Exercise goal: According to the baby sleep advice, what can be used to provide white noise in the baby's darkened room?

He's most likely hungry.
I would try & feed him each time he wakes up & cries.
Probably not bad dreams or night terrors at this age.
Ask his pediatrician if maybe your breastmilk needs to be supplemented.
He may be too young for baby cereal so ask your ped.
Most babies won't sleep through the night at this time. Too young. Small
tummies that get hungry. He will most likely get up every 3 hours to eat.
Boys seem to be harder to get to sleep through the night than girls.
Hang in there . It takes awhile. Rest when your baby rests.

R.R.

answers from Los Angeles on

Figure out what time you want him to wake up in the morning, subtract his daytime nap time from 14 hours, the amount of sleep a 7 month old usually requires, which should be around 3 hours total in 2 naps.
http://www.babycenter.com/0_how-much-sleep-does-your-chil...
This would give you an 11 hour block of time he should be sleeping at night. So, if you want him to wake at 7 am he should go to bed at 8 pm.

Establish a bedtime routine for him, where it is a quiet relaxing time, no loud TV, music or other noise, no roughhousing or tickling. Put on some soft music, use a dimmer to dim the lights while you bathe, gently massage him with bedtime lotion, diaper, dress him in pj's, and read him a story or two. Keep your voice in about a whisper, speak s l o w l y so everything has a soothing, relaxing effect. Feed him as you read to him and cuddle him, a full tummy will help him to sleep. Depending on how long your bedtime routine takes count back from bedtime to determine the time you begin it, it shouldn't take more than 30 to 45 minutes or so.

Put him down slightly awake to sleep in a darkened (shade or blinds) room, with some sort of white noise (a box fan turned away from him is good.) Pat him and say "shhhhh" softly for a minute or so if he stirs, but don't pick him up, you want him to learn self-soothing techniques. Walk out of the room quietly and close the door. If he fusses or cries wait a few minutes before you go in, to give him the opportunity to self-soothe himself to sleep. When you go in don't turn on the lights, or let a lot of light in from the doorway or speak loudly, use your "bedtime" whisper and speak soothingly, but do not pick him up. Tell him you love him, it's time to sleep, say "shhhhh" again and pat him a minute or so and then leave again. If you need to change him do it right there in his crib, no extra lights, just a nightlight, and do it as quickly as possible to cause him as little distraction as possible. If you need to feed him at some point during the night until he's sleeping though the night do it in his room, in the near-dark, with whispers, and place him back in bed as at bedtime.

If he's waking up to eat throughout the night here's some info on night weaning, which by 4 - 6 months most babies are usually ready to do since they're getting enough calories during the day:
http://www.babycenter.com/0_baby-sleep-training-night-wea...

It will take some time to get him into his routine, but once you start don't deviate, routine will help him to learn what is expected when he is put to bed, for him to sleep. Use the same techniques for naps as well, the darkened room, the white noise, and allowing him to self-soothe.

Provided material:
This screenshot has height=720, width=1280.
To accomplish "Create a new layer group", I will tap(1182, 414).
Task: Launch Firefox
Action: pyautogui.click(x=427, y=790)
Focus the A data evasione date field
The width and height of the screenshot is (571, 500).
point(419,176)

Reply to the exercise: A box fan turned away from him.